Decisão também dá prazo de 120 dias para que governo federal implemente a Política Nacional para a População em Situação de Rua prevista em lei

João Maurício da Rosa (Portal Porque)

População em situação de rua aumentou no Brasil; decisão do STF garante direitos constitucionais dessas pessoas e proíbe remoção dos pertences, adotada em cidades como Sorocaba. Foto: Fábio Rodrigues Pozzebom/Agência Brasil

O catador de recicláveis e líder em Sorocaba do Movimento Nacional da População de Rua, Márcio Quirino, 66 anos, está comemorando a votação dos ministros do Supremo Tribunal Federal (STF), que referendou, por unanimidade, decisão liminar do ministro Alexandre de Moraes, proibindo que os estados, o Distrito Federal e os municípios façam a remoção e o transporte compulsório de pessoas em situação de rua às zeladorias urbanas e aos abrigos.

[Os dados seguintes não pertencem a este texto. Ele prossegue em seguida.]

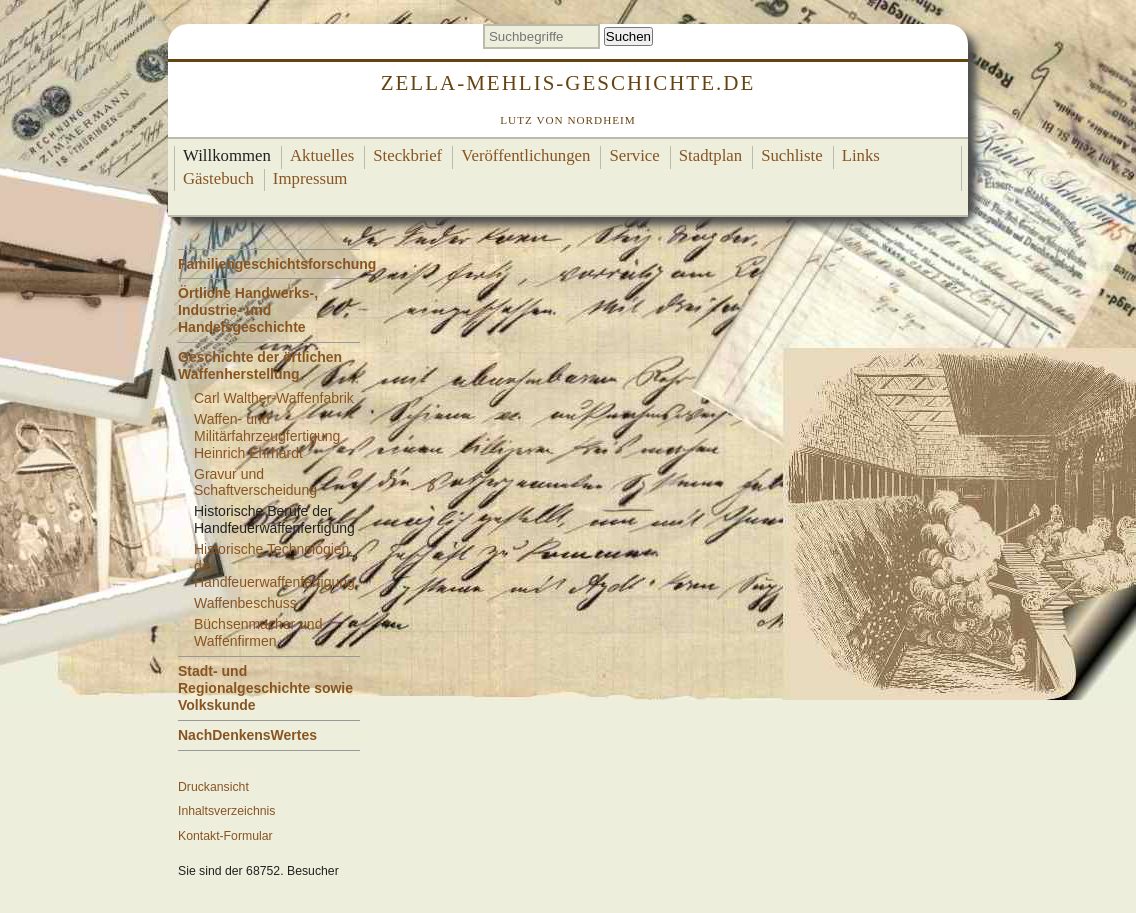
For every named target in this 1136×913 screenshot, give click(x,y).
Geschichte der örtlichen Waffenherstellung (260, 365)
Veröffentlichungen (525, 155)
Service (634, 155)
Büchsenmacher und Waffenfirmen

Entretanto, Quirino questiona: quem irá fiscalizar a aplicação da lei? “O ministro Alexandre de Moraes proibiu a retirada da rua, de tirar as cobertas, a mochila. Está tudo proibido. Mas quem irá fiscalizar? Aí é que mora o problema”, comentou ele, referindo-se à decisão que também veda o recolhimento forçado de bens e pertences desta população e o emprego de técnicas de arquitetura hostil, como a instalação de barras em bancos de praças, pedras pontiagudas e espetos em espaços públicos livres, como em viadutos, pontes e marquises de prédios.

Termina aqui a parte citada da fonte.